La Norvège a inauguré ce dimanche un mémorial en mémoire des 77 victimes des attentats commis il y a près de quinze ans par l'extrémiste néonazi Anders Behring Breivik, l'attaque la plus meurtrière qu'ait connue le pays en temps de paix. Des survivants, des proches des victimes, le prince héritier Haakon et des membres du gouvernement ont assisté à la cérémonie.
Un mémorial de 15 mètres de haut
Le mémorial, installé dans le quartier des ministères récemment rénové, est constitué d'une mosaïque de 12 mètres de haut sur 15 mètres de large, représentant un petit échassier ainsi que quelques brins d'herbe se reflétant dans l'eau. L'oiseau a été observé sur l'île d'Utoya par l'auteur de cette sculpture, l'artiste norvégien Matias Faldbakken. Les noms des 77 personnes tuées le 22 juillet 2011 sont gravés sur la poutre inférieure de ce mémorial.

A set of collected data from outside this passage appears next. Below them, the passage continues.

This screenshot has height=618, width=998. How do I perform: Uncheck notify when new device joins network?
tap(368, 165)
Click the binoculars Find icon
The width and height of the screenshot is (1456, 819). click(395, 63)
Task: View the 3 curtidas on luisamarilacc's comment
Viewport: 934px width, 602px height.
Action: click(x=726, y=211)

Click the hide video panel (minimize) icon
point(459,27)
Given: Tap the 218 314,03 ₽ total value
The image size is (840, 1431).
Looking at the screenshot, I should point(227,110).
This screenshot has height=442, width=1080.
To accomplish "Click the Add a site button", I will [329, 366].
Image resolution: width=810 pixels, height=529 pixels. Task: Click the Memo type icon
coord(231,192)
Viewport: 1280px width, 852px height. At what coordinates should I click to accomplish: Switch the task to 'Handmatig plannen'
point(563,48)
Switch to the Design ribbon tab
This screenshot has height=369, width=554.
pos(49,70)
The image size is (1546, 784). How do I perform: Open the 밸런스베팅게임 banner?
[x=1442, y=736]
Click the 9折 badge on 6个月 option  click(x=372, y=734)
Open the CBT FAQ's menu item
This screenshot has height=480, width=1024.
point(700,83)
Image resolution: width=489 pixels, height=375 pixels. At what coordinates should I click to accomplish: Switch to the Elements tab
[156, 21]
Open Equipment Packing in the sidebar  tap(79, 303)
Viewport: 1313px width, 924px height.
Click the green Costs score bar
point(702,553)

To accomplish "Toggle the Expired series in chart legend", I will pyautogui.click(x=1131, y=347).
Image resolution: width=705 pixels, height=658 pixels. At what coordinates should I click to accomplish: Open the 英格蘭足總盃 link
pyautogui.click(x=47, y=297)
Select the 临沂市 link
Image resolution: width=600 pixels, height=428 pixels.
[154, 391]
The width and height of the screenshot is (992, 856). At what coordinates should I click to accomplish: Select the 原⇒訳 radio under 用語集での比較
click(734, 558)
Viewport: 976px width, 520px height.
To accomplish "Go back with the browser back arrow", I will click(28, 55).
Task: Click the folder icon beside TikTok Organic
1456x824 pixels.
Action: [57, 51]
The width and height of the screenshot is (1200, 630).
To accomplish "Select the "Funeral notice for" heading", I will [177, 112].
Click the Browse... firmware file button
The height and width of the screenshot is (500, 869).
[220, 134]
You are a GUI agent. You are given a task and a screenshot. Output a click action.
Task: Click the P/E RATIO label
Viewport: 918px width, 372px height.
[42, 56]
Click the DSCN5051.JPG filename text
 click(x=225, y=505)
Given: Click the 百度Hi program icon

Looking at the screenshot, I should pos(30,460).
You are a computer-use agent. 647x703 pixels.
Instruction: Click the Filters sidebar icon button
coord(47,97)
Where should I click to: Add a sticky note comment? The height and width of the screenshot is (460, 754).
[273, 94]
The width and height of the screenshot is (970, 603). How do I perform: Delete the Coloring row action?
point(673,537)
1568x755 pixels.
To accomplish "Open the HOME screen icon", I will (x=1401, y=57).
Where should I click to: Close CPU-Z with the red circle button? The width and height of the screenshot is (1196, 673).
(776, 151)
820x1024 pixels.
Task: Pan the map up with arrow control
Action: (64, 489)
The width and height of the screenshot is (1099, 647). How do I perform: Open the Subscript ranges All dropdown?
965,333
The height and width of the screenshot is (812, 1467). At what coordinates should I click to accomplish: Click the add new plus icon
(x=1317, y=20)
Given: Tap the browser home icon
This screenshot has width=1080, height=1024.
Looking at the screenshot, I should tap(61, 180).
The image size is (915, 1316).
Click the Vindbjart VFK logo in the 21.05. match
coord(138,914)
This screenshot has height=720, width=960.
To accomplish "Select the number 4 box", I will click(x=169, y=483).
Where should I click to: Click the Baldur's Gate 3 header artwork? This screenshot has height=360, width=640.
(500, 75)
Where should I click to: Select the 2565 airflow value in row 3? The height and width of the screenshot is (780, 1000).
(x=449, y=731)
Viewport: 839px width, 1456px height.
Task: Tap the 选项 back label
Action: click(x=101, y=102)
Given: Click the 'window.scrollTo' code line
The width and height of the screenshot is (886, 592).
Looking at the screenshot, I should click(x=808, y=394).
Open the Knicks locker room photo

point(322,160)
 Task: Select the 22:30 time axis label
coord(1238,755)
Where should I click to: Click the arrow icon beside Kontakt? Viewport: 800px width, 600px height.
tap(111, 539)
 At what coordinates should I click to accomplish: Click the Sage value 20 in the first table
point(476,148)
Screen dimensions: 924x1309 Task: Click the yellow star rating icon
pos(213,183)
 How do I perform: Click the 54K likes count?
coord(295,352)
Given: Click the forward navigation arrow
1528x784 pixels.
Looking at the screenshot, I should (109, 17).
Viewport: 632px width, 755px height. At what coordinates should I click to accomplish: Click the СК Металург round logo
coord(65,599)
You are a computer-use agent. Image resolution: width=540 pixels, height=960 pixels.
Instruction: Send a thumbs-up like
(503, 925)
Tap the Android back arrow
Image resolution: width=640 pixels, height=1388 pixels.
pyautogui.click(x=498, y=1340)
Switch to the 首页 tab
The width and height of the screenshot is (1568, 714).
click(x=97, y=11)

Un appel à ne jamais oublier
« Le 22 juillet 2011 a été le théâtre d'une attaque brutale non seulement contre des personnes, mais aussi contre notre démocratie », a déclaré Merete Stamneshagen, présidente de l'association de soutien aux victimes du 22-Juillet. « Portons ces mots : "ne jamais se taire, ne jamais oublier", avec toute l'importance qu'ils méritent. Non pas comme un slogan, mais comme un engagement. Non seulement aujourd'hui, mais aussi à l'avenir », a-t-elle ajouté.
Le Centre du 22 juillet ouvert au public
Le prince héritier Haakon a ensuite visité une salle du nouveau Centre du 22 juillet, un centre national de mémoire qui diffuse des informations sur l'attentat. Ouvert en 2015 comme centre d'information temporaire, il a ensuite été pérennisé avant de déménager cet été dans de nouveaux locaux près du mémorial.
Rappel des faits
Le 22 juillet 2011, Breivik avait d'abord fait exploser une bombe près du siège du gouvernement à Oslo, faisant 8 morts. Il avait ensuite tué 69 personnes, des adolescents pour la plupart, en ouvrant le feu sur un camp d'été de la Jeunesse travailliste sur l'île d'Utoya, à une quarantaine de km au nord-ouest de la capitale. Anders Behring Breivik a été condamné en 2012 à vingt-et-un ans de prison, la peine maximale à l'époque, susceptible d'être prolongée aussi longtemps qu'il reste considéré comme une menace pour la société. Cette peine était assortie d'un minimum de dix ans. L'extrémiste de droite, âgé aujourd'hui de 47 ans, a déclaré avoir tué ses victimes parce qu'elles adhéraient au multiculturalisme.